Directions
Collect each line below that contains the string "computer". Case matters.

Exercise material
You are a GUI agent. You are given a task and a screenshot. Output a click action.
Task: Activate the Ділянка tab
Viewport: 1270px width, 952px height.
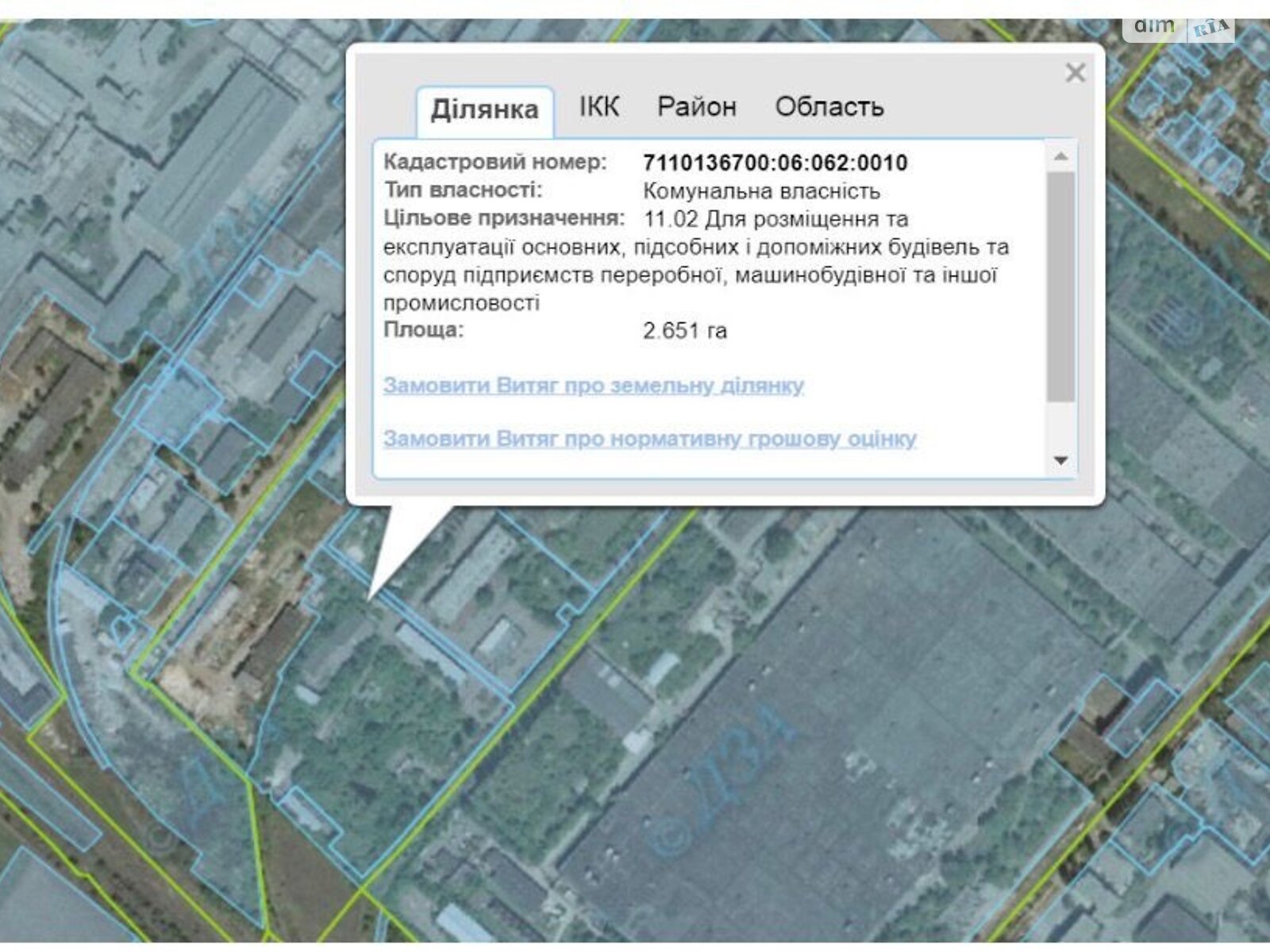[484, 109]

--

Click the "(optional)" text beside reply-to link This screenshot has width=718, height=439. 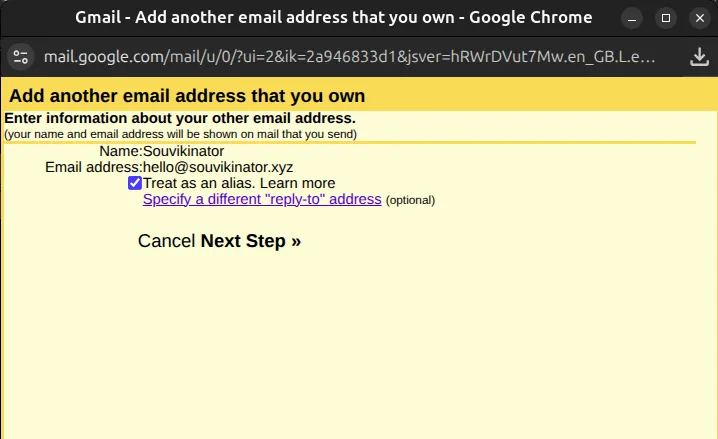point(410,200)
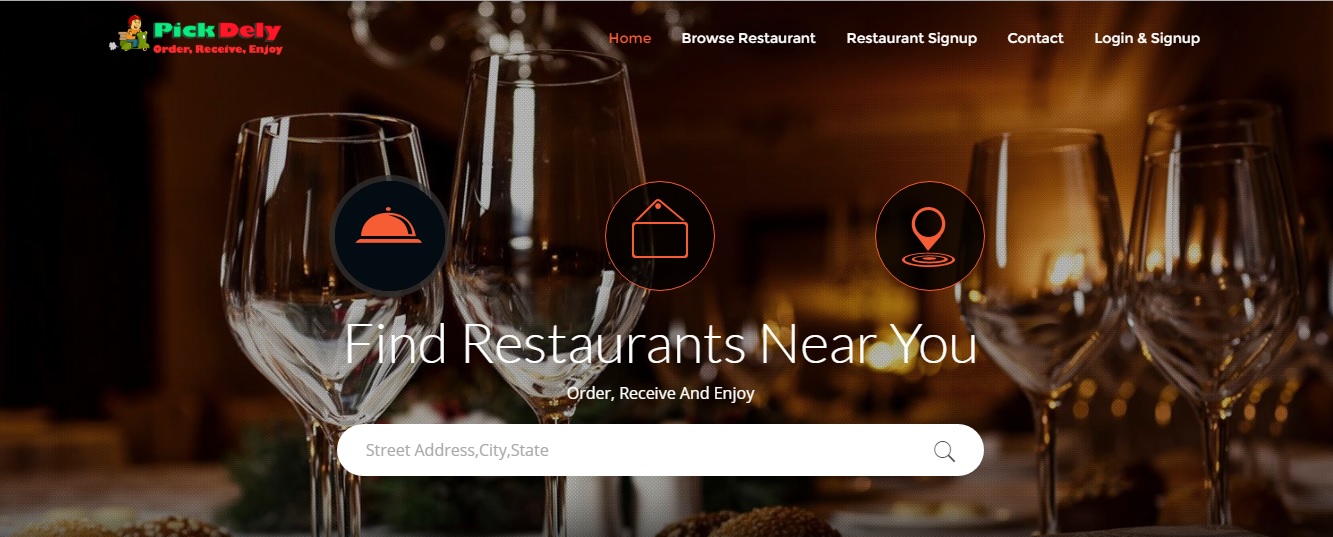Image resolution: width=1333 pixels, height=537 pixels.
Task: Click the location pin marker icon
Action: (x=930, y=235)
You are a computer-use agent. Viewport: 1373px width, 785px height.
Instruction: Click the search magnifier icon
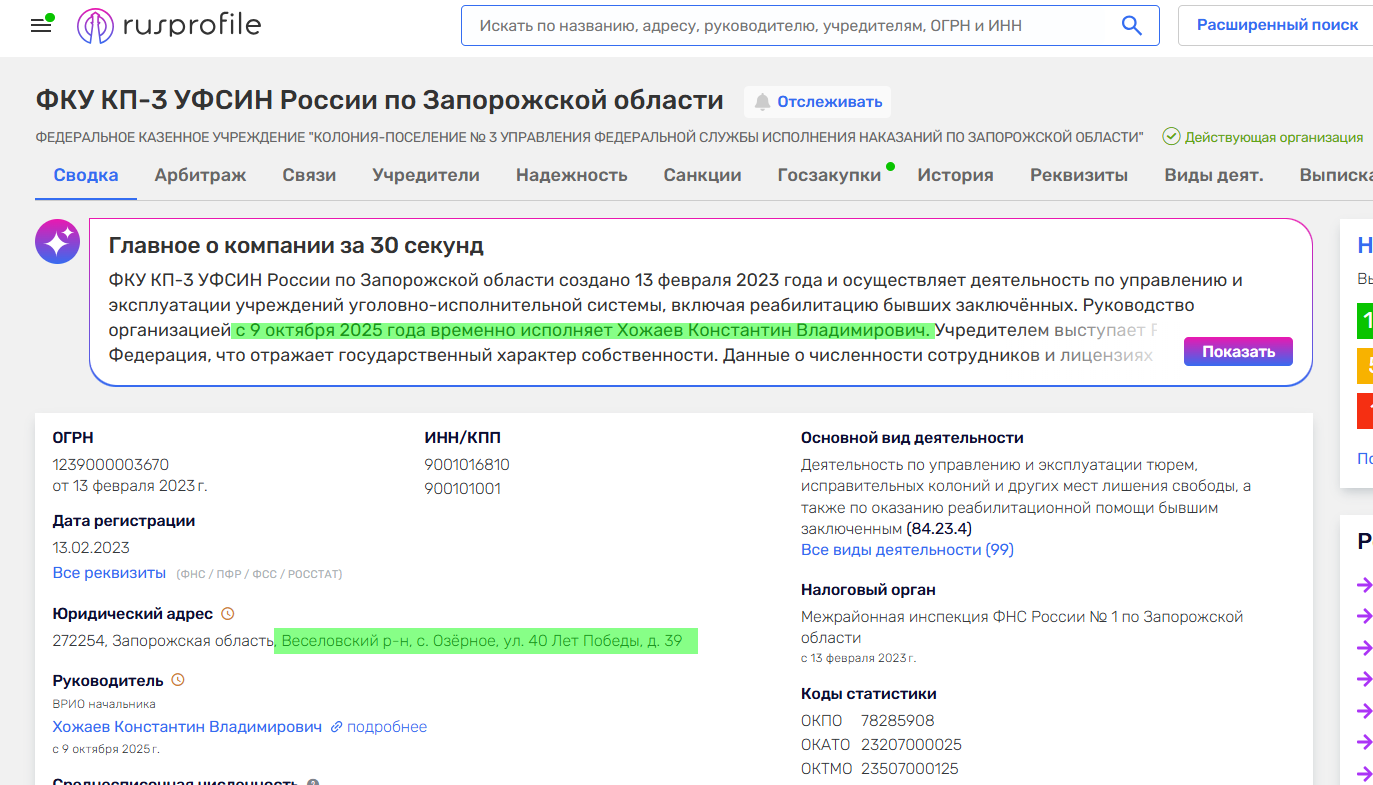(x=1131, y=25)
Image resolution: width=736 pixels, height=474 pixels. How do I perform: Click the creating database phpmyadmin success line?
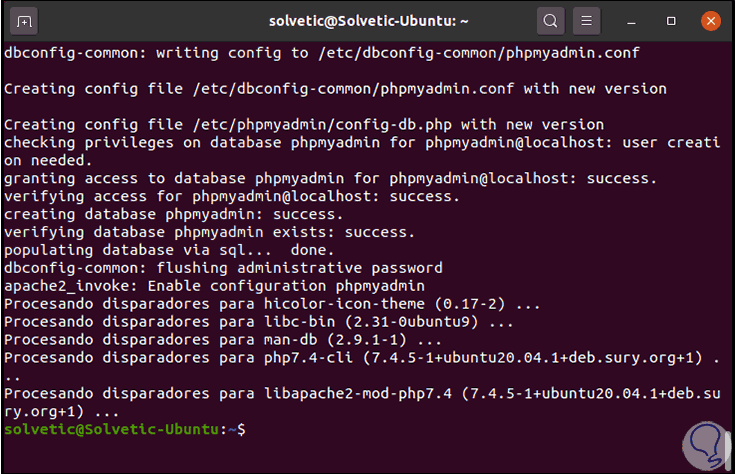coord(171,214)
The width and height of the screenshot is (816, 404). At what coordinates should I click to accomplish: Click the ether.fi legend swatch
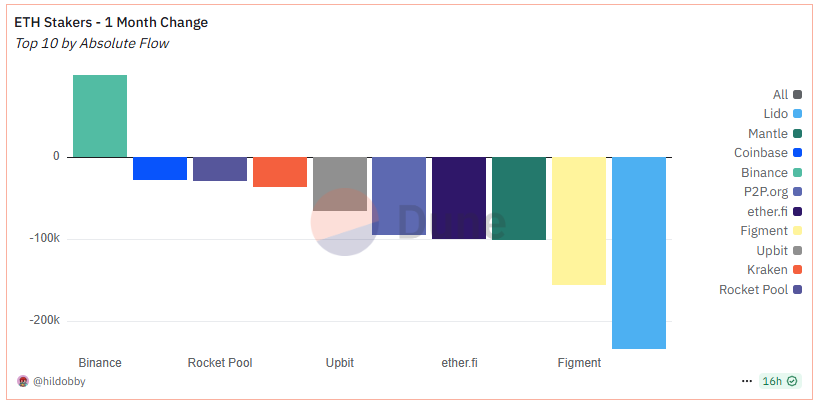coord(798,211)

--

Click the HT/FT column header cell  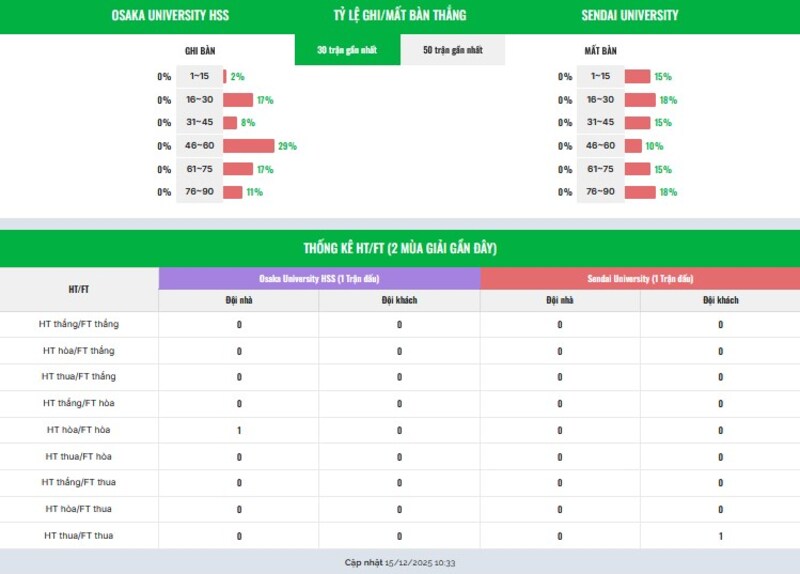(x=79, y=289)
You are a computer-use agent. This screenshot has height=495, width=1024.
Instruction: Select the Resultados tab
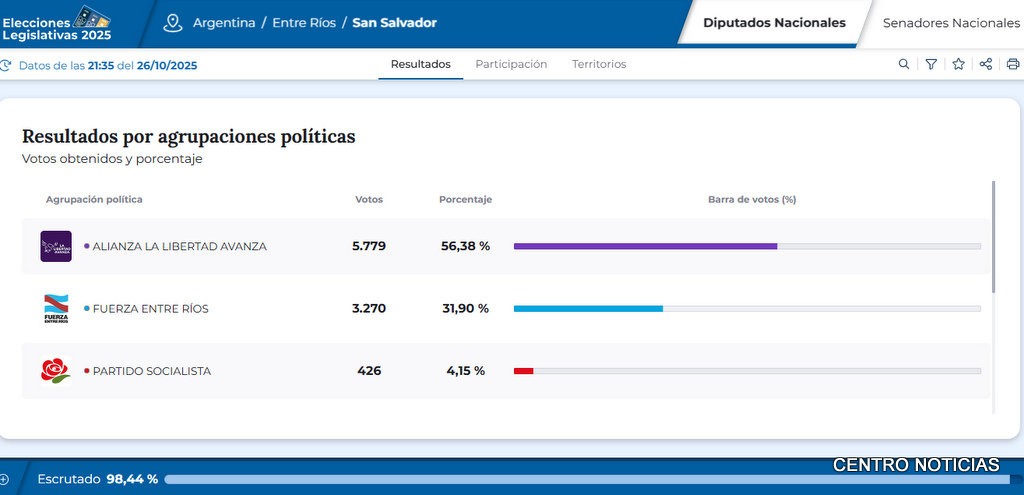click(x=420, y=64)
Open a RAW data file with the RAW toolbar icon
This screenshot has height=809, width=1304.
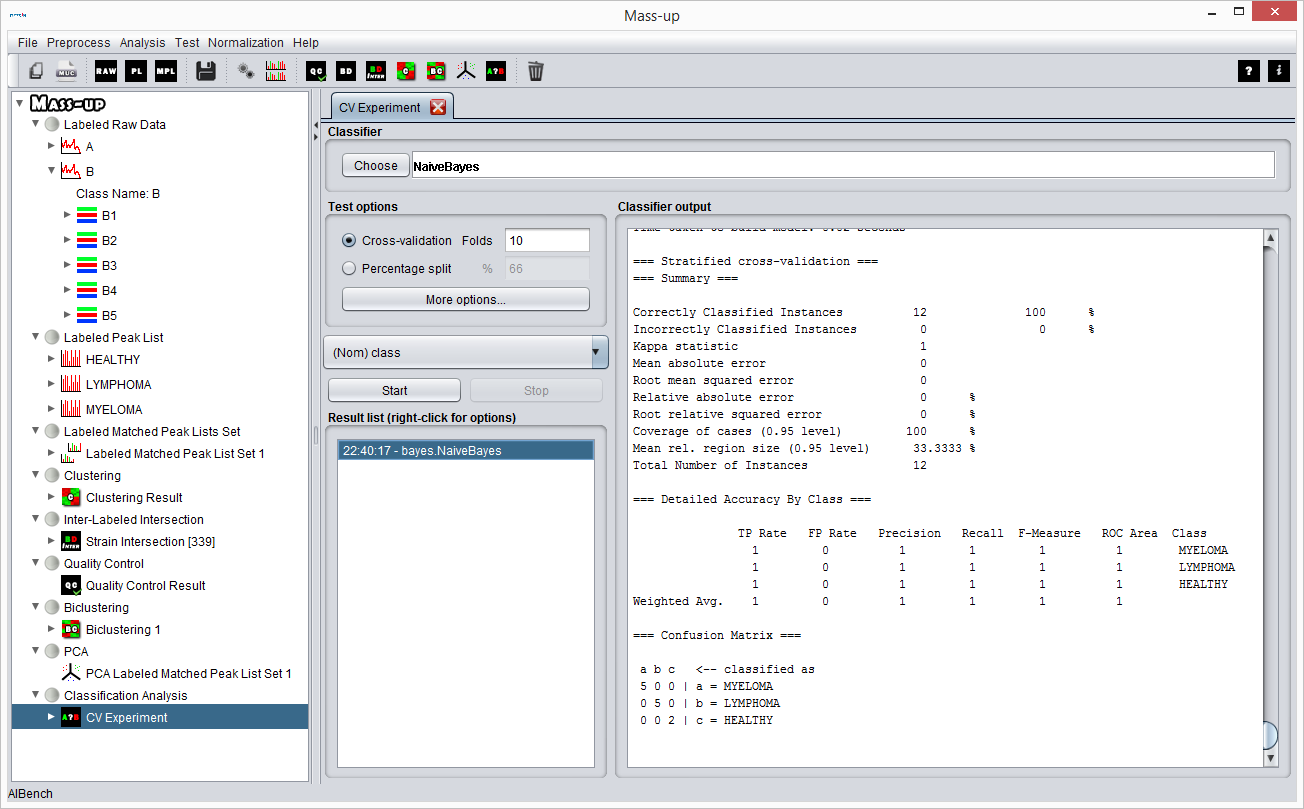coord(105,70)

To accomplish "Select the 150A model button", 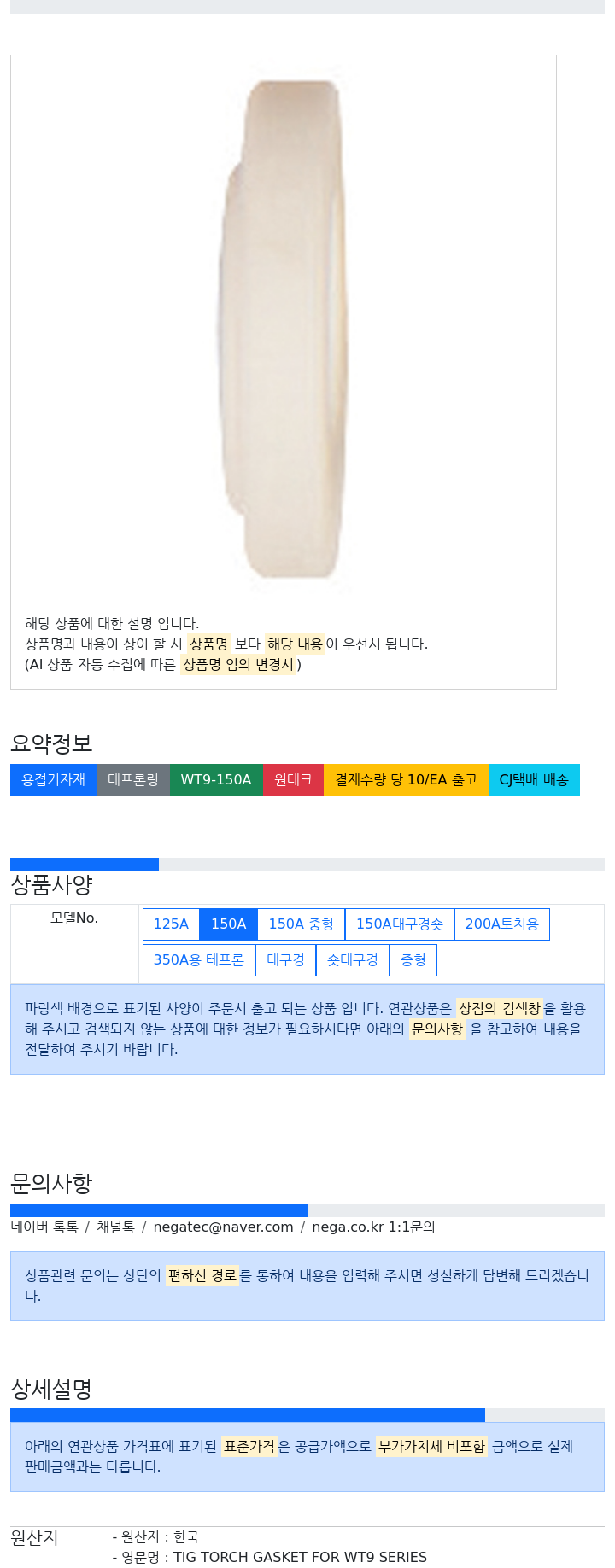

Task result
You are a computer-use agent. Viewport: 1373px width, 785px height.
You are a computer-use agent. This screenshot has height=495, width=1024.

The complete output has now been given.